しかし、最近は大人顔負けの少年による残虐な犯罪が増えてきている。18歳選挙権と合わせて少年法の適用年齢を引き下げるべきという議論は当然起こってくると考えられる。

20歳の青年が万引きで実名報道される一方で19歳の凶悪犯罪犯が自動的に匿名になる。この論理矛盾を説明できるだけの合理的な理由は見当たらないと思われる。

それでも、僕は少年の実名報道には反対である。

少年法は犯罪への罰則という事より更生させるという側面がある。

 

1988年東京都足立区綾瀬で起きた女子高生コンクリート詰め殺人事件。

4人の少年による実行犯が女子高生を猥褻誘拐し長期間監禁、そして強姦、暴行を繰り返した。その期間は2か月にも及ぶ。その後殺害しドラム缶に遺体を入れてコンクリート詰めにして遺棄した残虐な事件である。

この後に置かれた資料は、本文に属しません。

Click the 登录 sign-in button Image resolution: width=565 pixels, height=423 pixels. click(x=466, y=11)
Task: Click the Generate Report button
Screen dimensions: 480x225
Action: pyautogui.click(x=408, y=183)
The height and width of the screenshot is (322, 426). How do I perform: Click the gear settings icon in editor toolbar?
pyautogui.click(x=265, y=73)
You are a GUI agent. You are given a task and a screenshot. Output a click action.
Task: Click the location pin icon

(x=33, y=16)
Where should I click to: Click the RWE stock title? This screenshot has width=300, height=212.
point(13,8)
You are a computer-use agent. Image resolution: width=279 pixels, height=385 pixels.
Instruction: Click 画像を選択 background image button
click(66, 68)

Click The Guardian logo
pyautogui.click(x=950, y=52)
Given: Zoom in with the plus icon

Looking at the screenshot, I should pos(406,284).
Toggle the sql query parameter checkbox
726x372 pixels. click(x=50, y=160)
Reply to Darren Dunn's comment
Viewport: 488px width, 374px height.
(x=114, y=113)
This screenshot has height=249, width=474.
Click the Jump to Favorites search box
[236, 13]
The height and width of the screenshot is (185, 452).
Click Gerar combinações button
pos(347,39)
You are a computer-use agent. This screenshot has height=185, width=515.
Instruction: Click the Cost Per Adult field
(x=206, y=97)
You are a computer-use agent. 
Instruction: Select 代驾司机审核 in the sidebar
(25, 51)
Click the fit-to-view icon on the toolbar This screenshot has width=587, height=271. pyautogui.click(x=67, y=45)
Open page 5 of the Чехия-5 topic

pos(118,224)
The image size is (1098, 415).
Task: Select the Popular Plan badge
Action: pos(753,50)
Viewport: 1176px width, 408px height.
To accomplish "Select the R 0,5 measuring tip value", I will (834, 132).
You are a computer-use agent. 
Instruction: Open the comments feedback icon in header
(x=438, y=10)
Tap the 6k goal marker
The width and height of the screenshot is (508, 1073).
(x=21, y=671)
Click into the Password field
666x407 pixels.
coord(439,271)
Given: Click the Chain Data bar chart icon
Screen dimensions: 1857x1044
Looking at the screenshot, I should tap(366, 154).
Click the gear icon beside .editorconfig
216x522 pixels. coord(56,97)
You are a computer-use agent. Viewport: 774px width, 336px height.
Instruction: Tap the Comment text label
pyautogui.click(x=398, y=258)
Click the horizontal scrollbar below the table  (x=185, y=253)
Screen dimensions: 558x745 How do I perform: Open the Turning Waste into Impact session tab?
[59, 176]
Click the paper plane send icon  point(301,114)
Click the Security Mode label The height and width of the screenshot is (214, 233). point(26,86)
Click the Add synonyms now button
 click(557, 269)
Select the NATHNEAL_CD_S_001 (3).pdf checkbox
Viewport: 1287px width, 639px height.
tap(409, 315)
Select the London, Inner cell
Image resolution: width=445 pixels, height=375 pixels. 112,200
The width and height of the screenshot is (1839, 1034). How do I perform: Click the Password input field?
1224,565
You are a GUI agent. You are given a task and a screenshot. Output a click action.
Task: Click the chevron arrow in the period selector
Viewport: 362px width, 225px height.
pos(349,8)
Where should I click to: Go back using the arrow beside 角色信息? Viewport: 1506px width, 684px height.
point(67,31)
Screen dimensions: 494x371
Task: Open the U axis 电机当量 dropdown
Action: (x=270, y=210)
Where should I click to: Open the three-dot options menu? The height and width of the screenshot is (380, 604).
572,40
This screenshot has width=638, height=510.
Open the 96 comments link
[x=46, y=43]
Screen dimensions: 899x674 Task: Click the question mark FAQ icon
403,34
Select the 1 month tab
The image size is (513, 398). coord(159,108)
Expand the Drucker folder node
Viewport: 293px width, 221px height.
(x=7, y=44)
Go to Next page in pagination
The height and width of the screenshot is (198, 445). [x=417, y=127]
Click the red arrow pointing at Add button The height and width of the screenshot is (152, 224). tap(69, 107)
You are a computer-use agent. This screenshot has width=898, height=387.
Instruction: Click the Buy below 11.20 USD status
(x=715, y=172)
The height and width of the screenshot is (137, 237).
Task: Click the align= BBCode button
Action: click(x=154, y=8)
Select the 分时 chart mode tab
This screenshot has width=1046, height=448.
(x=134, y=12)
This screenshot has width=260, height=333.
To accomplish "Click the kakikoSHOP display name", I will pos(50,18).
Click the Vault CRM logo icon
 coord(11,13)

4人の少年の犯行は極めて悪質である。そして、監禁は実行犯の一人の自宅で行われており、周囲の大人がなぜ救えなかったのかということも衝撃的だった。

この事件で主犯格の少年は20年の実刑判決を受け服役した。

その後、出所した当時の主犯格の少年のことがテレビで放映されていた。

顔もモザイクがかけられ、声も変え、もちろん匿名である。彼が住む場所なども特定できないように構成してあったが、何と彼は結婚して子供をもち、幸せそうな家庭を築いていたのだ。結婚相手には事件のことを打ち明けたという。

奥さんへのインタビューが印象的だった。

事件のことを打ち明けられ、ずいぶん悩んだが彼との結婚を選んだという。

奥さんと子供にとってはかけがえのない夫や父となっているのだ。

更生したと考えるべきである。

それでも遺族は彼を許すことはできないだろうと思う。

凶悪犯はたとえ刑期を終えても幸せになる権利などないという考えもあるだろう。

だが、人から更生する機会を奪うことはできないはずである。少年であればなおのこと、実名報道によってその機会が奪われる可能性がある以上、するべきではないと考える。

実名報道を伏せたところで、ネットで拡散してしまうので規制は意味がないかもしれないが、だからといってなし崩し的に容認するのは違うと思う。